Reform Ship CLIO in 1881. Photo sent by reader Annette Hastings.

The Gwynedd Museum and Art Gallery in North Wales opened an exhibition on what was known locally as “The Naughty Boys’ Ship”  last week illuminating life on board the former HMS CLIO, a former naval gunship moored off Bangor pier in Gwynedd for over 40 years from 1877.

Photo courtesy Gwynedd Museum and Gallery, Bangor, Wales

Project Manager, Alun Thomas, requested public help in mounting the exhibit,  calling for memorabilia from the CLIO.  The public responded with a number of items from its training ship era, a life ring with the ship’s name, a carving by the ships carpenter and three beams from a demolished farm building near Bangor that reputedly came from the CLIO as she was scrapped. Mr. Thomas added, in an email to MaritimeMatters; “Another point which might interest your readers is that within a mere three days of the exhibition opening I received an email from an expert of ships’ figureheads enclosing a photograph of a local mariner (from the UK publication ‘Sea Breezes’ dated April, 1924) standing next to the head portion of the Clio figurehead in the grounds of a Bangor hotel (an artefact we assumed had been lost in the Menai Straits). Now the search is on to see if she still ‘resides’ in this area.”
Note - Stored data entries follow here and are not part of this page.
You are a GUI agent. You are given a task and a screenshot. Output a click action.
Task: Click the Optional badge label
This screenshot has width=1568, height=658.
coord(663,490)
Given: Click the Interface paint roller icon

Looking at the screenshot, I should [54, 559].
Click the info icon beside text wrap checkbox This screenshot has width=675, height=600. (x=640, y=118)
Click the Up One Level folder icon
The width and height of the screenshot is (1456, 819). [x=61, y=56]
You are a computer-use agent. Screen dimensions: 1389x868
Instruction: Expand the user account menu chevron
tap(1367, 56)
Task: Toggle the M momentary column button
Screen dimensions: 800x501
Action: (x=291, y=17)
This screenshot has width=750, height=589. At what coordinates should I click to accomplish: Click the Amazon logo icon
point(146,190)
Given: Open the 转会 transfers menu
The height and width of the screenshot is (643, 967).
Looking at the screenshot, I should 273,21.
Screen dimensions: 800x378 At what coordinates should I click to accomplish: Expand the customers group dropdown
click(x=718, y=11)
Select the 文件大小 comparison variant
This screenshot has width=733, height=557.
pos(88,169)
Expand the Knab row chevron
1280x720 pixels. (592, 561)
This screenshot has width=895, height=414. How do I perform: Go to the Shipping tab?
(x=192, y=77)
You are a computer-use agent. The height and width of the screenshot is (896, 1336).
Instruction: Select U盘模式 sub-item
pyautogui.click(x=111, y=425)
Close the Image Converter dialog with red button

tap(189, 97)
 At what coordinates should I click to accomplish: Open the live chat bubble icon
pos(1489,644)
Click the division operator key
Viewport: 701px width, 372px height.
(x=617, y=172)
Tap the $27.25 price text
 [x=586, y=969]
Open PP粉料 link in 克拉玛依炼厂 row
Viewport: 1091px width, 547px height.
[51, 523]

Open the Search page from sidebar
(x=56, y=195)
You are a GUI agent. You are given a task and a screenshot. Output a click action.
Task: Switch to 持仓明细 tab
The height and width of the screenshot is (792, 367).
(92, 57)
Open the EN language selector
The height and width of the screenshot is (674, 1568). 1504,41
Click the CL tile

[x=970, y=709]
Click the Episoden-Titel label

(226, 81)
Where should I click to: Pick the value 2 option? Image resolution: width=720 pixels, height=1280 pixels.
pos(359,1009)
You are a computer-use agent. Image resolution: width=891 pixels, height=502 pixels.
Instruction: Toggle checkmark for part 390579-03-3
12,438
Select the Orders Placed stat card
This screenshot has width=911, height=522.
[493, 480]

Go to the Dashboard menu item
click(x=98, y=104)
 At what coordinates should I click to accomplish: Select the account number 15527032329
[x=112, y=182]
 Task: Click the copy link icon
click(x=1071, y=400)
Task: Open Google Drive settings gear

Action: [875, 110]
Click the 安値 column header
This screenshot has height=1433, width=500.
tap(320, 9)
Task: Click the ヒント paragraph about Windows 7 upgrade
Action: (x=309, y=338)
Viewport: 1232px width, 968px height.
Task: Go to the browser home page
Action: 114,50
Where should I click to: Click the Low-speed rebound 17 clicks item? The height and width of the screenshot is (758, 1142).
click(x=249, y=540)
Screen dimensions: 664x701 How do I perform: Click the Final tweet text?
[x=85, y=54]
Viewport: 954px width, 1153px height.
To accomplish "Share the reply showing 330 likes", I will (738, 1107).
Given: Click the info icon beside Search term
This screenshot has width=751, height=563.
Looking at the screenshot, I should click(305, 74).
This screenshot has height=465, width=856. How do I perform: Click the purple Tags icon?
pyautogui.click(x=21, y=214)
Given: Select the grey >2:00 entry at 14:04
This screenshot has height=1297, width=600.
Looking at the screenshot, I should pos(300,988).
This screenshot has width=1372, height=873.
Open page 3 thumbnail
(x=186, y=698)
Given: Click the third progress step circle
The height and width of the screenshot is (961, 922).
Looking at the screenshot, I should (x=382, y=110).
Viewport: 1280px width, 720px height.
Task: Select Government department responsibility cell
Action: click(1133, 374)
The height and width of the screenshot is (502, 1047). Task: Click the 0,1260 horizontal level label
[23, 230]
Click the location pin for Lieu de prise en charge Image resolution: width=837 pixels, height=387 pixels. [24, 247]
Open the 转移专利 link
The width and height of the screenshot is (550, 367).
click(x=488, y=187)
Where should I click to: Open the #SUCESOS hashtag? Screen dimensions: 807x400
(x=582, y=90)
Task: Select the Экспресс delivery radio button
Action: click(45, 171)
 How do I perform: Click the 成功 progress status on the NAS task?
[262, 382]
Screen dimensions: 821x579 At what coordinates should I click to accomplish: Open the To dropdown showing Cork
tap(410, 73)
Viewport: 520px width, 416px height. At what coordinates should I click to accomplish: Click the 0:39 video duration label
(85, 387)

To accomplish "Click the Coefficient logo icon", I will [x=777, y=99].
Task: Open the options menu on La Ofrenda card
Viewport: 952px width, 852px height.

Photo courtesy Gwynedd Museum and Gallery, Bangor, Wales

Thomas described how some of the boys lived on board for four or five years, learning how to make their own clothes and shoes, how they received a general education and were prepared for a life at sea. Known as the “naughty boys’ ship” because its function was to rehabilitate hundreds of teenage delinquents by training them for a life in the royal or merchant navy, the exhibition examines life on board through photographs and artifacts. The exhibition includes the story of David Livingstone Evans, aged 11, who was sent to the CLIO in 1908 after stealing “three dolls, a football and a ‘fancy basket’ from Bangor Market”. Livingstone remained on the ship until he was 16.

Photo courtesy Gwynedd Museum and Gallery, Bangor, Wales

The HMS CLIO was a wooden 22-gun Pearl-class corvette built at Sheerness Dockyard and launched on August 28, 1858. Her first commission was on the Pacific Station (a geographical division where the Royal Navy divided its worldwide responsibilities). Bad weather forced her return to England where she was placed in the reserve fleet. Later, HMS CLIO became the flagship of the Australia Station in 1870.  However, in 1871, she struck an uncharted rock in Bligh Sound, South Island of New Zealand and was beached to prevent sinking. After temporary repairs, she reached Wellington, where she was further repaired before to sailing on to Sydney for dry-docking. In 1873, her flagship pennant was handed on and she return to the UK. In 1877, was stationed on the Menai Strait at Bangor, Wales and opened as a training ship for some 260 “pupils”.  After becoming a training ship, her original engine and boiler rooms were removed to make more space for the boys.  The ship was permanently moored off Bangor’s pier head until she was scrapped in 1920.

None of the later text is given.